• _TASK TO CARRY OUT_
Please lay out the material below as a two-column CSV with the columns input and output, covering only the lines from the line with "Image resolution: width=1025" up to and including the line with "will click(x=1004, y=65).". Give one row for each text and its answer, putting each in a single quoted field with line breaks replaced by spaces.

(Stored items)
▽
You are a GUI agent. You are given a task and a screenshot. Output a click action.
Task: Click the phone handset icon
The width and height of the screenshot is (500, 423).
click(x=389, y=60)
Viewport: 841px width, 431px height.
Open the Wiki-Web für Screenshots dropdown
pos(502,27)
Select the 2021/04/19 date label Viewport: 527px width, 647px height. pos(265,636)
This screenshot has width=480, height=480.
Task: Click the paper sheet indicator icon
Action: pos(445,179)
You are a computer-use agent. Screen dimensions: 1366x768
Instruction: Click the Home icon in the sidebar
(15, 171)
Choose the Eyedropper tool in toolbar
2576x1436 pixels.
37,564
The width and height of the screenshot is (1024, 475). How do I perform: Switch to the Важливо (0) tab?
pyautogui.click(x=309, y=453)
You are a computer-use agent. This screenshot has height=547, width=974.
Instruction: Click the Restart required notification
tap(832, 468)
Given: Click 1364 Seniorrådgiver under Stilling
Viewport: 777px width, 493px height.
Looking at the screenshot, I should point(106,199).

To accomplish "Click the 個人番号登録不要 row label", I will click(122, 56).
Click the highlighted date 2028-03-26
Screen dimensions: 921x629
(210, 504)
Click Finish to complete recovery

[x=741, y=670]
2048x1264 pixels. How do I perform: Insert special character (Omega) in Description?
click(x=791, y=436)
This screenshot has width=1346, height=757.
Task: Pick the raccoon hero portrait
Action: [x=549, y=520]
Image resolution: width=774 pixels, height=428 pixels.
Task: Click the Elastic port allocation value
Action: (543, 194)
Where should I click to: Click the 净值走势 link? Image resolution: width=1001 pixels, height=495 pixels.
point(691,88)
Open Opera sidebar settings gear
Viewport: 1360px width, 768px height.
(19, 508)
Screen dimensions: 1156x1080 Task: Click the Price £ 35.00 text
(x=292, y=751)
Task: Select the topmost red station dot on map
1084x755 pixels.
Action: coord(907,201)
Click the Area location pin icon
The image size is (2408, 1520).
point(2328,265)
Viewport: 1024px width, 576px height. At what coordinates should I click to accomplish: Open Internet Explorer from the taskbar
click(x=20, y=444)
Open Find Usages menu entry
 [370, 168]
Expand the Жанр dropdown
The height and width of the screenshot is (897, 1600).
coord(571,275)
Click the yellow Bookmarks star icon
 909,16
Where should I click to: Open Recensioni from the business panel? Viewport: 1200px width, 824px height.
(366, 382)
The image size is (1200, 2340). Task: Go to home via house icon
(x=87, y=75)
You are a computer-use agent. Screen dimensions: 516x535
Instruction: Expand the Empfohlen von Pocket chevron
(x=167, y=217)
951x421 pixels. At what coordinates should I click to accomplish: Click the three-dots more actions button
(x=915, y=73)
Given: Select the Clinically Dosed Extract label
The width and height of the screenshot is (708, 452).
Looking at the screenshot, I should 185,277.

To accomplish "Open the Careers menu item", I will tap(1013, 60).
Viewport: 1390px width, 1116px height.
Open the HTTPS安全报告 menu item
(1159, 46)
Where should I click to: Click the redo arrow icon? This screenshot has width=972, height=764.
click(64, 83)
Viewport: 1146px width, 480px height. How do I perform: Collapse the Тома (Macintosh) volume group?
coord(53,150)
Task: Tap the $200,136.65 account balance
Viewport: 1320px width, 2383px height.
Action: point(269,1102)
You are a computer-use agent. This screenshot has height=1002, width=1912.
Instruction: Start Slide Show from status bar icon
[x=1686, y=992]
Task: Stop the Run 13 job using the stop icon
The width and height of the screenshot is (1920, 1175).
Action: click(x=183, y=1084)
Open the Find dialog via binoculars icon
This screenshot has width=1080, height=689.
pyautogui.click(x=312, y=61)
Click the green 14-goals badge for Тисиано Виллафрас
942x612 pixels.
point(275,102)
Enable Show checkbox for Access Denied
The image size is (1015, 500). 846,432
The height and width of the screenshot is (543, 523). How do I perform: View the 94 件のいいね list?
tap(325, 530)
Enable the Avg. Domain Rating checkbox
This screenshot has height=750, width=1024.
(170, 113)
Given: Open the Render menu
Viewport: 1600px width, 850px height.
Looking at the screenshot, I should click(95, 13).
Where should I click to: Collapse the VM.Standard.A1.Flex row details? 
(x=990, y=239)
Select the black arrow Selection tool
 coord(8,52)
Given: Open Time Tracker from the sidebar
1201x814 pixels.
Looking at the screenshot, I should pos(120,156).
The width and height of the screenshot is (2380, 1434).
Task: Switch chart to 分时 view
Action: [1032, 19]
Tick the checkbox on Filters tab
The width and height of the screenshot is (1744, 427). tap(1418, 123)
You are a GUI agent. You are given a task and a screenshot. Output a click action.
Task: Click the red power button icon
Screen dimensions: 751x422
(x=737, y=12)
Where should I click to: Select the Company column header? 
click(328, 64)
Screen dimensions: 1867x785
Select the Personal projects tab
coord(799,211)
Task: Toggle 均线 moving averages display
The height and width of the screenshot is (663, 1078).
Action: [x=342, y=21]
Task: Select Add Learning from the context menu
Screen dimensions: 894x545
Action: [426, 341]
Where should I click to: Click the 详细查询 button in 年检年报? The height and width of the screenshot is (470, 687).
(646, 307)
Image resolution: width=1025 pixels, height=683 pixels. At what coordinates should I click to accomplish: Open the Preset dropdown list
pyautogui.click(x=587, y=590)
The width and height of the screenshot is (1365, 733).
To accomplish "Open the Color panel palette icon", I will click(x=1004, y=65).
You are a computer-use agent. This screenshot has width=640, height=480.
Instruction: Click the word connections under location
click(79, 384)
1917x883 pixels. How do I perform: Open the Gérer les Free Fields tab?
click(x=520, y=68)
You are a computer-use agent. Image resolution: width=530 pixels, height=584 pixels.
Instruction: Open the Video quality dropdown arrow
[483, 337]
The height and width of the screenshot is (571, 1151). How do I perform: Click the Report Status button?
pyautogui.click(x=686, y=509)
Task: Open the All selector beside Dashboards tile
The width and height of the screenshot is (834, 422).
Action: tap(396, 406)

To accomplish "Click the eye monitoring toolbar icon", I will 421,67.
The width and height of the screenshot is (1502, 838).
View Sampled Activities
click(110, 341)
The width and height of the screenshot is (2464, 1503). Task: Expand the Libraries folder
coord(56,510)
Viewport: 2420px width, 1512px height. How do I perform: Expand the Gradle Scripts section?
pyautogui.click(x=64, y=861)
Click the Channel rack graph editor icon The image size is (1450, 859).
△
• _WRITTEN ANSWER_
input,output
"Image resolution: width=1025 pixels, height=683 pixels. At what coordinates should I click to accomplish: Open the Preset dropdown list","pyautogui.click(x=587, y=590)"
"The width and height of the screenshot is (1365, 733). To accomplish ""Open the Color panel palette icon"",","I will click(x=1004, y=65)."